I kept my comic work separate from my class work, except for two occasions I can remember. The first came during my advanced painting class, in which we were encouraged to select our own subject matter. When I hung my painting of Conan the Barbarian on the wall at critique time, it became clear that our choice of subject matter hadn’t been intended to extend beyond abstract expressionism. My professor did his usual routine, moving down the wall of paintings, offering comments, soliciting input from the students. When he came to my brooding portrait of the famous barbarian he stopped, clearly at a loss. Turning to the class, he asked “do you think this is a suitable subject for a painting class?” At least one student who had imbibed deeply of the abstract expressionist Kool-Aid™ replied “No! It is not suitable!” I asked the professor if he could help me improve the painting. He chose to move on to the next piece.
The Conan painting in question, hanging in Chris’ dormitory
The only other time I “outed” myself as a comic book artist was for my senior project. My advisor, the great Al Hinton, raised one eyebrow but signed off on the idea. At the end of the year, when I submitted my finished 12-page story “By Divine Right” to him, he shook my hand and said “you know, it’s a shame we don’t have somebody here for students like you.” I agreed with him. It was late in the day, but I appreciated the sentiment.
The last event before graduation was a Senior Exhibition in the Slusser Gallery, and I displayed that final project as the centerpiece of my work.
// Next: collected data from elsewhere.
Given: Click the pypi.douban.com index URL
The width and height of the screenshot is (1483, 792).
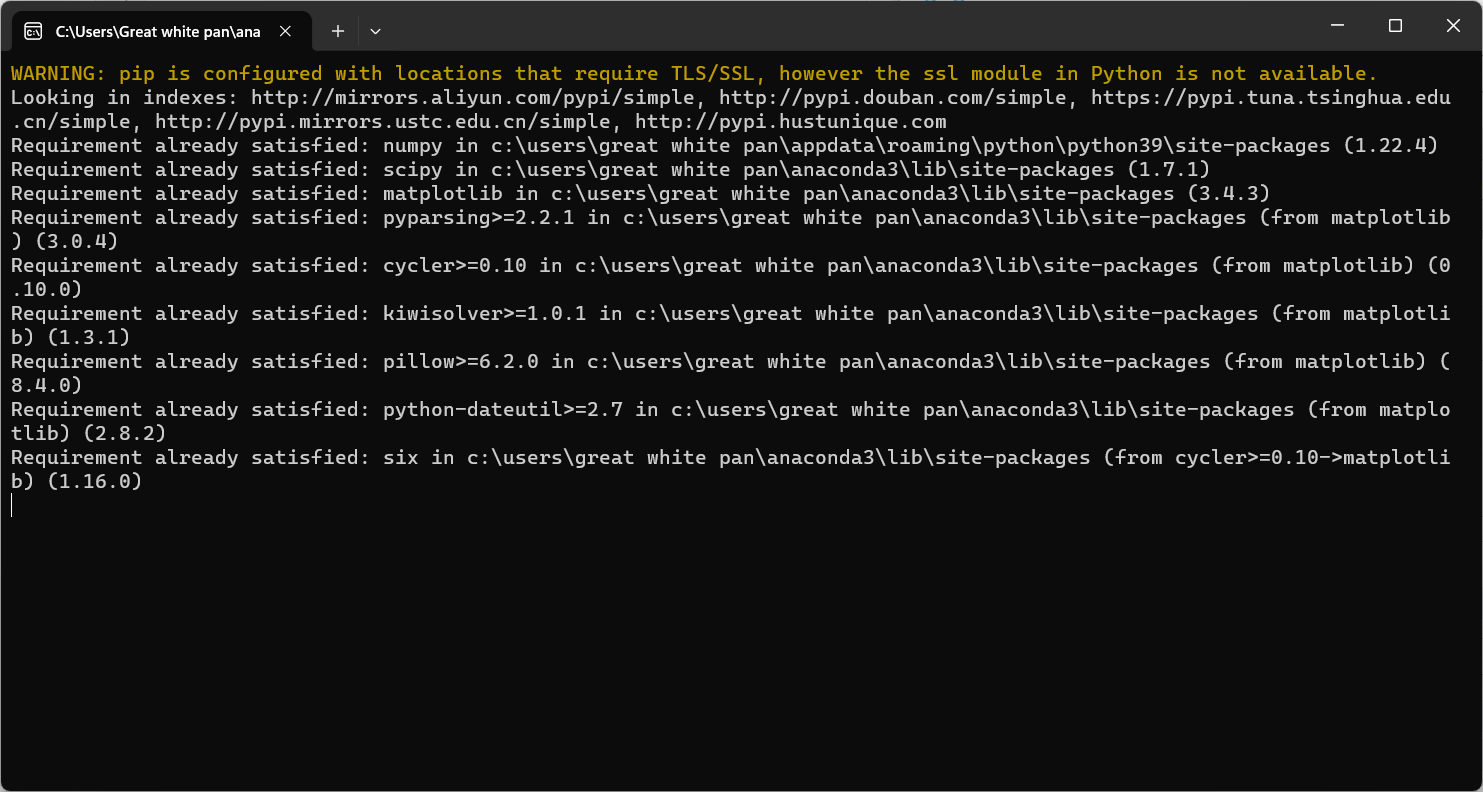Looking at the screenshot, I should click(x=893, y=98).
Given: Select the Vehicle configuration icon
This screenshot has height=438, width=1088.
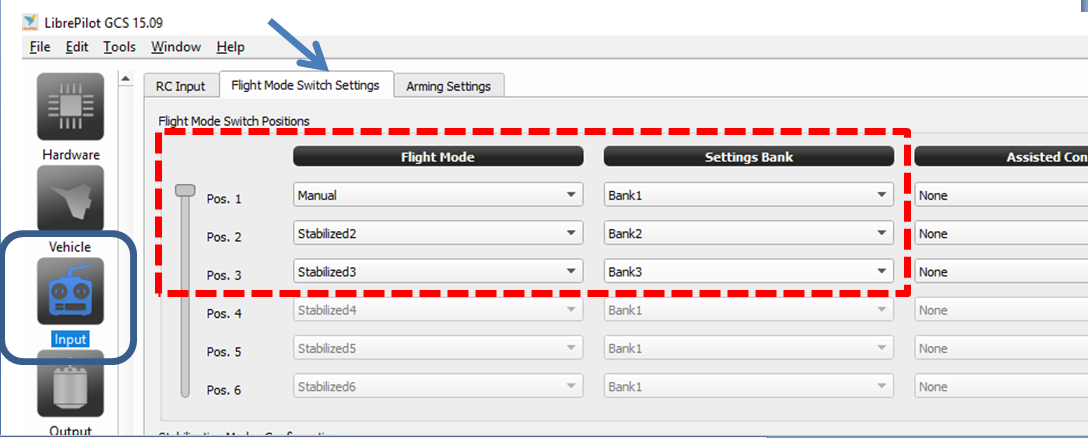Looking at the screenshot, I should pos(71,199).
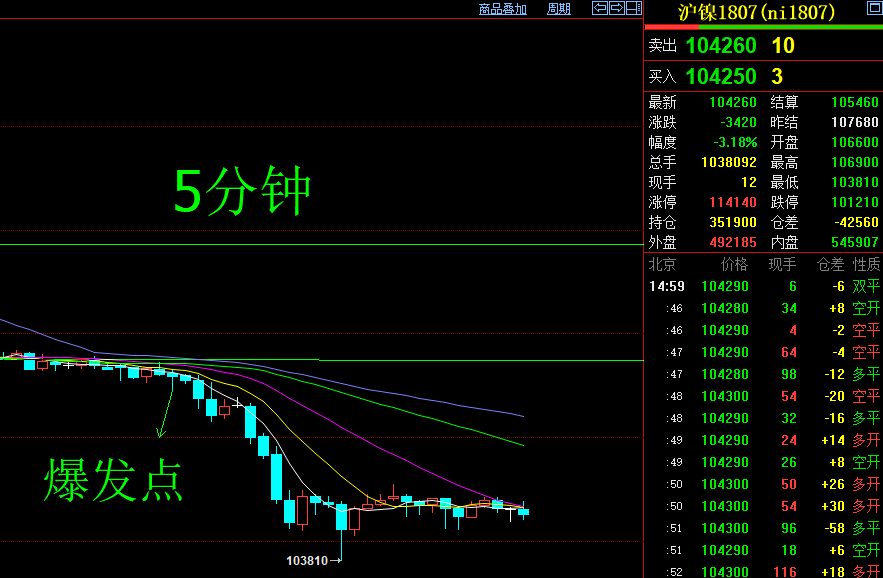The height and width of the screenshot is (578, 883).
Task: Click the right-arrow page navigation icon
Action: coord(618,8)
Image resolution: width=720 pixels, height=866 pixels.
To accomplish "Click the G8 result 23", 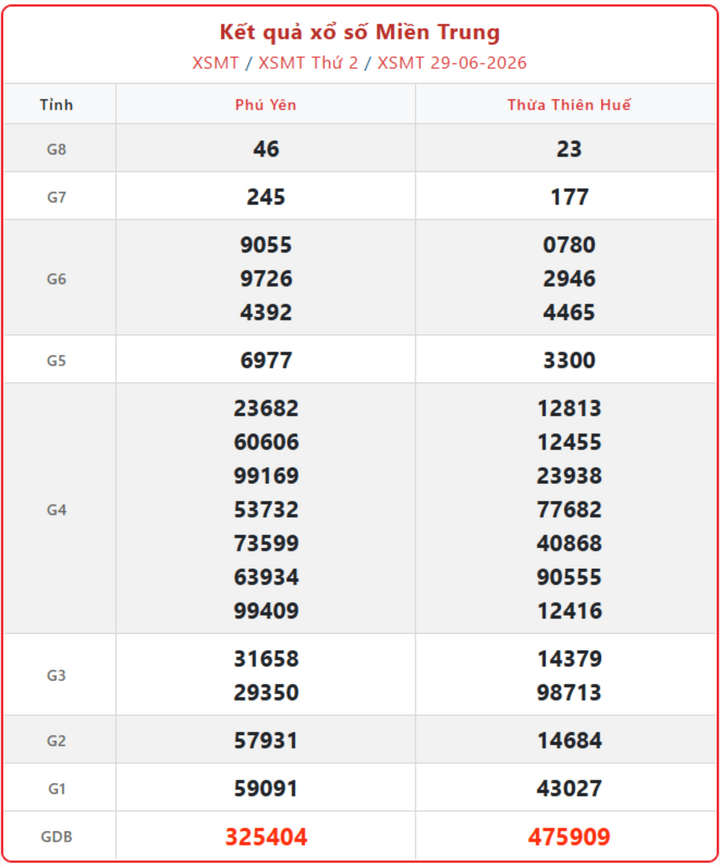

My painting professor came up and gestured to my framed pages of art. I braced myself for another “is this appropriate” critique, but he said “I’ve spoken with the rest of the faculty, and we all agree you’re most likely to succeed.” I thanked him, and hoped he was right.
‘By Divine Right’ on display at the Slusser Gallery
I worked like a dog and got some lucky breaks, and then 5 years after graduation (in 1990), I painted my first complete 128 page comic book, Rocketman. My career was launched. I felt I had died and gone to heaven, especially the first time I went to Comi-Con as an exhibitor. I loved writing and illustrating comic books for DC and Marvel comics. It was a thrill to paint Batman, Superman, Spiderman and all my other childhood heroes.
But I had a world that I had been creating since my days among the abstract expressionists at U of M. It was a world on the edge of extinction, where a group of galactic nations struggled against decline. Against this backdrop I would create the stories I loved, filled with excitement, danger, suspense, romance and heroism. Each story stood on it’s own, with its own characters and resolution. Iron Empires gave me a common framework I could keep going back to when I wanted to explore different themes and situations such as rebellion, humility, courage, finding meaning in life, and being true to yourself.
The original comic Chris produced in college, and what it eventually turned into.